What to do - Copy out the entries below in full and exactly.

(Dataset records)
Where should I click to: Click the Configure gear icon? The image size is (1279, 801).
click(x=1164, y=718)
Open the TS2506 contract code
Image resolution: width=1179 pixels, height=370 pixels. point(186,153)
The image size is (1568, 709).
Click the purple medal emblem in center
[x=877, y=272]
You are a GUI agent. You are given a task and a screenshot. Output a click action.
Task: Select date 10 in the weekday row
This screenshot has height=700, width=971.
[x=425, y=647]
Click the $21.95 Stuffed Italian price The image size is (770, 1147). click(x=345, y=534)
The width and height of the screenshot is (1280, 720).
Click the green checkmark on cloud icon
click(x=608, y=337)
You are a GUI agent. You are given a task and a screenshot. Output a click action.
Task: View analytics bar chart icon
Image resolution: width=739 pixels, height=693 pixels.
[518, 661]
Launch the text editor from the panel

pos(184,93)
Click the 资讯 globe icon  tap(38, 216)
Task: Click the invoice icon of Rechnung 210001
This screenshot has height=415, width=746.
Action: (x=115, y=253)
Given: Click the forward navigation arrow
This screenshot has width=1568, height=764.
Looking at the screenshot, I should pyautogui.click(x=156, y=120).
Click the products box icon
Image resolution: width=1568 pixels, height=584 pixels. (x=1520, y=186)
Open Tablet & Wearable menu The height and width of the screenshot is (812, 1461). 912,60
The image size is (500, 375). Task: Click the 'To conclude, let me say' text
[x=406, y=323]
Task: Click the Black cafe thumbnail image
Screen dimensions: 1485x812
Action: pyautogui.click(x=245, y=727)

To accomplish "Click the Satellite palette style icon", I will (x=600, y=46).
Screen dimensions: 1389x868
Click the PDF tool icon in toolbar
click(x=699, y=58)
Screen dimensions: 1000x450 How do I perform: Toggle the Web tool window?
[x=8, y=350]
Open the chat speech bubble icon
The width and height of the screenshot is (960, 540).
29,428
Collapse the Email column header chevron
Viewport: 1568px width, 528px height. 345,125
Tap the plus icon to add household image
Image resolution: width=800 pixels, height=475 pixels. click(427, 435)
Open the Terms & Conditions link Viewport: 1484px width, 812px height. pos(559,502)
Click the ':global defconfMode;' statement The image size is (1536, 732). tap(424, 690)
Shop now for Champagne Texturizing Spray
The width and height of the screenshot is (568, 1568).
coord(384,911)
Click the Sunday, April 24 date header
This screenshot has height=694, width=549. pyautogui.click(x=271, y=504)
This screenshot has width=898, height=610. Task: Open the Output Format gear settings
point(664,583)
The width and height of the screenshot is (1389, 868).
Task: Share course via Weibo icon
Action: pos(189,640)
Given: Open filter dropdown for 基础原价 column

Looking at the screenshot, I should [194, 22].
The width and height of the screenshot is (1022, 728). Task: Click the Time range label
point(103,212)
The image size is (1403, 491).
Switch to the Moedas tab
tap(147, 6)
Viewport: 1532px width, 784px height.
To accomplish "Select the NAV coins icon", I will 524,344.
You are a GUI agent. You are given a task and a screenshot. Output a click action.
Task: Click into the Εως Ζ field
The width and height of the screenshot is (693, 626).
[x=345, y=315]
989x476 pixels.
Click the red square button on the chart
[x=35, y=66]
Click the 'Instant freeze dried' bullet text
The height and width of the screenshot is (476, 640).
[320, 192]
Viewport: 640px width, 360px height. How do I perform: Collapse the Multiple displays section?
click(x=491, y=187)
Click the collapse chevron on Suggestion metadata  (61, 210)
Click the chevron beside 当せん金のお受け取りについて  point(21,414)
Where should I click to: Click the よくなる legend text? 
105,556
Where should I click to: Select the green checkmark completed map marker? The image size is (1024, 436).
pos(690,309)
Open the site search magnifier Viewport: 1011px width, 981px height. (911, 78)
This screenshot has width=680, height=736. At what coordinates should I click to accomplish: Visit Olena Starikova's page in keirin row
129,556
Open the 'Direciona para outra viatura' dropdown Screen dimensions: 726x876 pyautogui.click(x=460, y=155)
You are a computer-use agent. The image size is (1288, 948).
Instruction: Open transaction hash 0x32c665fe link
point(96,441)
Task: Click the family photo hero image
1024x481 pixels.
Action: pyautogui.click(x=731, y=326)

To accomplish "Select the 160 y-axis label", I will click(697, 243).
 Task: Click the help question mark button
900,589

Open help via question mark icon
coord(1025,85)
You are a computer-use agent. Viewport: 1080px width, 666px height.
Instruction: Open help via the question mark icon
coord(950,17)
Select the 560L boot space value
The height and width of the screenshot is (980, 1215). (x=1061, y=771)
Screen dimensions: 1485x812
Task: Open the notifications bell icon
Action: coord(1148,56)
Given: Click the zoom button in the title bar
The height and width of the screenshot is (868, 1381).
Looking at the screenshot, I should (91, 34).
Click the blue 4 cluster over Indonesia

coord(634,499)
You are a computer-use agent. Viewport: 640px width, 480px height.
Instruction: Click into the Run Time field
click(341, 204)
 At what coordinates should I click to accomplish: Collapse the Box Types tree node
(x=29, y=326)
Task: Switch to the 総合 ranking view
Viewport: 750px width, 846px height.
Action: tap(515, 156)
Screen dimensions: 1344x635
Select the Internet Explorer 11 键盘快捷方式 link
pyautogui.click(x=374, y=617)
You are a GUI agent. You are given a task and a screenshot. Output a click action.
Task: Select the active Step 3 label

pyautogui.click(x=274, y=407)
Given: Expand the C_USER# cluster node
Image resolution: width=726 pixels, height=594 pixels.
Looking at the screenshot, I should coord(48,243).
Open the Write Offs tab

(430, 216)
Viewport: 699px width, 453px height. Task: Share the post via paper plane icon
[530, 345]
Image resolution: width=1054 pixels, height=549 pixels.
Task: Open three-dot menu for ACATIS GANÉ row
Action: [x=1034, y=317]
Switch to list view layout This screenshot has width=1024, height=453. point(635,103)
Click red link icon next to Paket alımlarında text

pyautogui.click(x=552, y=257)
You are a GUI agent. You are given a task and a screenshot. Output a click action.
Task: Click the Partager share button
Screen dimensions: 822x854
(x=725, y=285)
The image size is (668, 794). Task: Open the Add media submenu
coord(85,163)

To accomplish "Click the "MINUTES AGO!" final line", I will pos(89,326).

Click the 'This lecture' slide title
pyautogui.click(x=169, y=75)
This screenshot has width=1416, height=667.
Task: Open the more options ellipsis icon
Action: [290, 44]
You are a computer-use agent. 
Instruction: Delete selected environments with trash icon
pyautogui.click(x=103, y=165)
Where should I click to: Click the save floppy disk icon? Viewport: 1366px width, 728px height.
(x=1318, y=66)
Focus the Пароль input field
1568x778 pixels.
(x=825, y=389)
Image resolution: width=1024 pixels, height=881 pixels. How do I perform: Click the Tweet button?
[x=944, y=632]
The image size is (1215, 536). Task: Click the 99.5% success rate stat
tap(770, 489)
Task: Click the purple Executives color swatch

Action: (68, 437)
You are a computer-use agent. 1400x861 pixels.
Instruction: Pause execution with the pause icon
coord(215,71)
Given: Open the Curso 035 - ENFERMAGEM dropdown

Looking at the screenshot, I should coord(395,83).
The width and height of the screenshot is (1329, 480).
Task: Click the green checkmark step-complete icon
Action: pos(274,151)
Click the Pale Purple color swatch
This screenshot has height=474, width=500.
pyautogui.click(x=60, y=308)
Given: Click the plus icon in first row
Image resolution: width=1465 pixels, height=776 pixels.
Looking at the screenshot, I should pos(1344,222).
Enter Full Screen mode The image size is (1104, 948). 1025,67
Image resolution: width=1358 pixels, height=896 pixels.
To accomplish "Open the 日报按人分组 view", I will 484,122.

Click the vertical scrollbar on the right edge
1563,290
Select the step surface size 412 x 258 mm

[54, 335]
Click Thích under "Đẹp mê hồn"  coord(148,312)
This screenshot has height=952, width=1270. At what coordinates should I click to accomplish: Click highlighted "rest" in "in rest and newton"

Solution for this task -
Where should I click to: Click the Configure gear icon? The image size is (1279, 801).
click(x=1164, y=718)
Open the TS2506 contract code
Image resolution: width=1179 pixels, height=370 pixels. point(186,153)
The image size is (1568, 709).
Click the purple medal emblem in center
[x=877, y=272]
You are a GUI agent. You are given a task and a screenshot. Output a click action.
Task: Select date 10 in the weekday row
This screenshot has height=700, width=971.
[x=425, y=647]
Click the $21.95 Stuffed Italian price The image size is (770, 1147). click(x=345, y=534)
The width and height of the screenshot is (1280, 720).
Click the green checkmark on cloud icon
click(x=608, y=337)
You are a GUI agent. You are given a task and a screenshot. Output a click action.
Task: View analytics bar chart icon
Image resolution: width=739 pixels, height=693 pixels.
[518, 661]
Launch the text editor from the panel

pos(184,93)
Click the 资讯 globe icon  tap(38, 216)
Task: Click the invoice icon of Rechnung 210001
This screenshot has height=415, width=746.
Action: (x=115, y=253)
Given: Click the forward navigation arrow
This screenshot has width=1568, height=764.
Looking at the screenshot, I should pyautogui.click(x=156, y=120).
Click the products box icon
Image resolution: width=1568 pixels, height=584 pixels. (x=1520, y=186)
Open Tablet & Wearable menu The height and width of the screenshot is (812, 1461). 912,60
The image size is (500, 375). Task: Click the 'To conclude, let me say' text
[x=406, y=323]
Task: Click the Black cafe thumbnail image
Screen dimensions: 1485x812
Action: pyautogui.click(x=245, y=727)

To accomplish "Click the Satellite palette style icon", I will (x=600, y=46).
Screen dimensions: 1389x868
Click the PDF tool icon in toolbar
click(x=699, y=58)
Screen dimensions: 1000x450 How do I perform: Toggle the Web tool window?
[x=8, y=350]
Open the chat speech bubble icon
The width and height of the screenshot is (960, 540).
29,428
Collapse the Email column header chevron
Viewport: 1568px width, 528px height. 345,125
Tap the plus icon to add household image
Image resolution: width=800 pixels, height=475 pixels. click(427, 435)
Open the Terms & Conditions link Viewport: 1484px width, 812px height. pos(559,502)
Click the ':global defconfMode;' statement The image size is (1536, 732). tap(424, 690)
Shop now for Champagne Texturizing Spray
The width and height of the screenshot is (568, 1568).
coord(384,911)
Click the Sunday, April 24 date header
This screenshot has height=694, width=549. pyautogui.click(x=271, y=504)
This screenshot has width=898, height=610. Task: Open the Output Format gear settings
point(664,583)
The width and height of the screenshot is (1389, 868).
Task: Share course via Weibo icon
Action: pos(189,640)
Given: Open filter dropdown for 基础原价 column

Looking at the screenshot, I should [194, 22].
The width and height of the screenshot is (1022, 728). Task: Click the Time range label
point(103,212)
The image size is (1403, 491).
Switch to the Moedas tab
tap(147, 6)
Viewport: 1532px width, 784px height.
To accomplish "Select the NAV coins icon", I will 524,344.
You are a GUI agent. You are given a task and a screenshot. Output a click action.
Task: Click into the Εως Ζ field
The width and height of the screenshot is (693, 626).
[x=345, y=315]
989x476 pixels.
Click the red square button on the chart
[x=35, y=66]
Click the 'Instant freeze dried' bullet text
The height and width of the screenshot is (476, 640).
[320, 192]
Viewport: 640px width, 360px height. How do I perform: Collapse the Multiple displays section?
click(x=491, y=187)
Click the collapse chevron on Suggestion metadata  (61, 210)
Click the chevron beside 当せん金のお受け取りについて  point(21,414)
Where should I click to: Click the よくなる legend text? 
105,556
Where should I click to: Select the green checkmark completed map marker? The image size is (1024, 436).
pos(690,309)
Open the site search magnifier Viewport: 1011px width, 981px height. (911, 78)
This screenshot has width=680, height=736. At what coordinates should I click to accomplish: Visit Olena Starikova's page in keirin row
129,556
Open the 'Direciona para outra viatura' dropdown Screen dimensions: 726x876 pyautogui.click(x=460, y=155)
You are a computer-use agent. The image size is (1288, 948).
Instruction: Open transaction hash 0x32c665fe link
point(96,441)
Task: Click the family photo hero image
1024x481 pixels.
Action: pyautogui.click(x=731, y=326)

To accomplish "Select the 160 y-axis label", I will click(697, 243).
 Task: Click the help question mark button
900,589

Open help via question mark icon
coord(1025,85)
You are a computer-use agent. Viewport: 1080px width, 666px height.
Instruction: Open help via the question mark icon
coord(950,17)
Select the 560L boot space value
The height and width of the screenshot is (980, 1215). (x=1061, y=771)
Screen dimensions: 1485x812
Task: Open the notifications bell icon
Action: coord(1148,56)
Given: Click the zoom button in the title bar
The height and width of the screenshot is (868, 1381).
Looking at the screenshot, I should (91, 34).
Click the blue 4 cluster over Indonesia

coord(634,499)
You are a computer-use agent. Viewport: 640px width, 480px height.
Instruction: Click into the Run Time field
click(341, 204)
 At what coordinates should I click to accomplish: Collapse the Box Types tree node
(x=29, y=326)
Task: Switch to the 総合 ranking view
Viewport: 750px width, 846px height.
Action: tap(515, 156)
Screen dimensions: 1344x635
Select the Internet Explorer 11 键盘快捷方式 link
pyautogui.click(x=374, y=617)
You are a GUI agent. You are given a task and a screenshot. Output a click action.
Task: Select the active Step 3 label

pyautogui.click(x=274, y=407)
Given: Expand the C_USER# cluster node
Image resolution: width=726 pixels, height=594 pixels.
Looking at the screenshot, I should coord(48,243).
Open the Write Offs tab

(430, 216)
Viewport: 699px width, 453px height. Task: Share the post via paper plane icon
[530, 345]
Image resolution: width=1054 pixels, height=549 pixels.
Task: Open three-dot menu for ACATIS GANÉ row
Action: [x=1034, y=317]
Switch to list view layout This screenshot has width=1024, height=453. point(635,103)
Click red link icon next to Paket alımlarında text

pyautogui.click(x=552, y=257)
You are a GUI agent. You are given a task and a screenshot. Output a click action.
Task: Click the Partager share button
Screen dimensions: 822x854
(x=725, y=285)
The image size is (668, 794). Task: Open the Add media submenu
coord(85,163)

To accomplish "Click the "MINUTES AGO!" final line", I will pos(89,326).

Click the 'This lecture' slide title
pyautogui.click(x=169, y=75)
This screenshot has width=1416, height=667.
Task: Open the more options ellipsis icon
Action: [290, 44]
You are a computer-use agent. 
Instruction: Delete selected environments with trash icon
pyautogui.click(x=103, y=165)
Where should I click to: Click the save floppy disk icon? Viewport: 1366px width, 728px height.
(x=1318, y=66)
Focus the Пароль input field
1568x778 pixels.
(x=825, y=389)
Image resolution: width=1024 pixels, height=881 pixels. How do I perform: Click the Tweet button?
[x=944, y=632]
The image size is (1215, 536). Task: Click the 99.5% success rate stat
tap(770, 489)
Task: Click the purple Executives color swatch

Action: (68, 437)
You are a computer-use agent. 1400x861 pixels.
Instruction: Pause execution with the pause icon
coord(215,71)
Given: Open the Curso 035 - ENFERMAGEM dropdown

Looking at the screenshot, I should coord(395,83).
The width and height of the screenshot is (1329, 480).
Task: Click the green checkmark step-complete icon
Action: pos(274,151)
Click the Pale Purple color swatch
This screenshot has height=474, width=500.
pyautogui.click(x=60, y=308)
Given: Click the plus icon in first row
Image resolution: width=1465 pixels, height=776 pixels.
Looking at the screenshot, I should pos(1344,222).
Enter Full Screen mode The image size is (1104, 948). 1025,67
Image resolution: width=1358 pixels, height=896 pixels.
To accomplish "Open the 日报按人分组 view", I will 484,122.

Click the vertical scrollbar on the right edge
1563,290
Select the step surface size 412 x 258 mm

[54, 335]
Click Thích under "Đẹp mê hồn"  coord(148,312)
This screenshot has height=952, width=1270. At what coordinates should I click to accomplish: Click highlighted "rest" in "in rest and newton"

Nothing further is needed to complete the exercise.